We recently stayed at South Shore Tahoe and really enjoyed our stay.  Over the years reading many of the Wyndham posts I had the impression that reserving Wyndham resorts seemed to be generally easier than Worldmark (easier to get at shorter notice).  Anyhow, this prompted me to consider grabbing a Wyndham contract to double my chances of getting a reservation at South Shore as both Wyndham and Worldmark own units there.  However after doing some research, I don't see how the maintenance costs of Wyndham add up.  

It looks like the maintenance costs for Wyndham South Shore are $3.79/1K points.  Based on the points required a 3bdrm in peak seasons would range in maint. cost from $1364 to $1895.  In comparison, reserving a 3 bedroom with Worldmark in Red season costs 12000 points which would be less than $700 in maint. fee costs (depending on how many points you own).  What gives?  I don't get how the same resort could have such a wide discrepancy between the two systems.  

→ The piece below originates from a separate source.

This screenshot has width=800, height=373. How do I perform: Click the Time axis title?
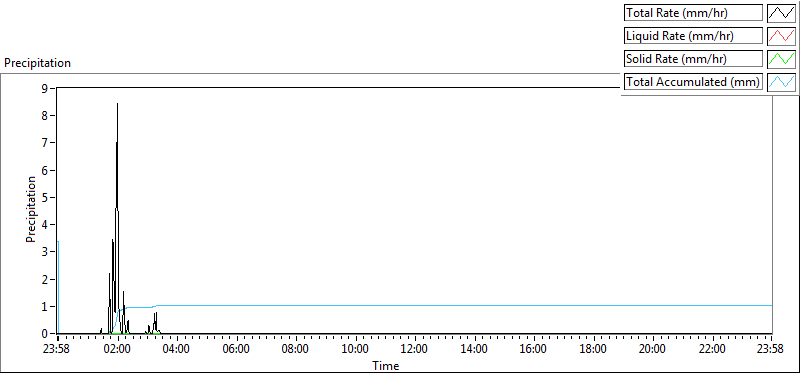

Given $3.79/1K points is considered pretty "good" in the Wyndham points world, I just don't get it...

On a similar note, one other option I considered was trying to find a fractional at South Shore...anyone know where I might find one of these?

Thanks in advance.

C.


----------



## LLW

ocdb8r said:


> We recently stayed at South Shore Tahoe and really enjoyed our stay.  Over the years reading many of the Wyndham posts I had the impression that reserving Wyndham resorts seemed to be generally easier than Worldmark (easier to get at shorter notice).  Anyhow, this prompted me to consider grabbing a Wyndham contract to double my chances of getting a reservation at South Shore as both Wyndham and Worldmark own units there.  However after doing some research, I don't see how the maintenance costs of Wyndham add up.
> 
> It looks like the maintenance costs for Wyndham South Shore are $3.79/1K points.  Based on the points required a 3bdrm in peak seasons would range in maint. cost from $1364 to $1895.  In comparison, reserving a 3 bedroom with Worldmark in Red season costs 12000 points which would be less than $700 in maint. fee costs (depending on how many points you own).  What gives?  I don't get how the same resort could have such a wide discrepancy between the two systems.
> 
> Given $3.79/1K points is considered pretty "good" in the Wyndham points world, I just don't get it...
> 
> On a similar note, one other option I considered was trying to find a fractional at South Shore...anyone know where I might find one of these?
> 
> Thanks in advance.
> 
> C.



WM maintenance fee is low compared to most other timeshares. WM governing documents cap annual MF increase to 5%, and tie new resort credit values to old ones according to relative use values (that is gradually changing under Wyndham, vs Trendwest). 

Also, for each 10K credit-stay, a free cleaning is provided. Beyond that, if there are many short stays, there is a separate cleaning fee for each stay. I don't know if WVR has the same set up.

Is there a difference between unit furnishings and unit locations, i.e. are the Wyndham units more superior?


----------



## Rent_Share

Part of the difference in maintenance fees is reflected in the resale value

12000 WM points would cost considerably more than the equivalent number of WyndamN points to reserve the same size unit

I do recall a fractional on eBay this month,poorly listed with no mention of it's ability to deposit for WM Points

http://cgi.ebay.com/Wyndham-Nevada-...00498003221?pt=Timeshares&hash=item45f713a515

It closed with no bids


----------



## ocdb8r

LLW said:


> WM maintenance fee is low compared to most other timeshares. WM governing documents cap annual MF increase to 5%, and tie new resort credit values to old ones according to relative use values (that is gradually changing under Wyndham, vs Trendwest).
> 
> Also, for each 10K credit-stay, a free cleaning is provided. Beyond that, if there are many short stays, there is a separate cleaning fee for each stay. I don't know if WVR has the same set up.
> 
> Is there a difference between unit furnishings and unit locations, i.e. are the Wyndham units more superior?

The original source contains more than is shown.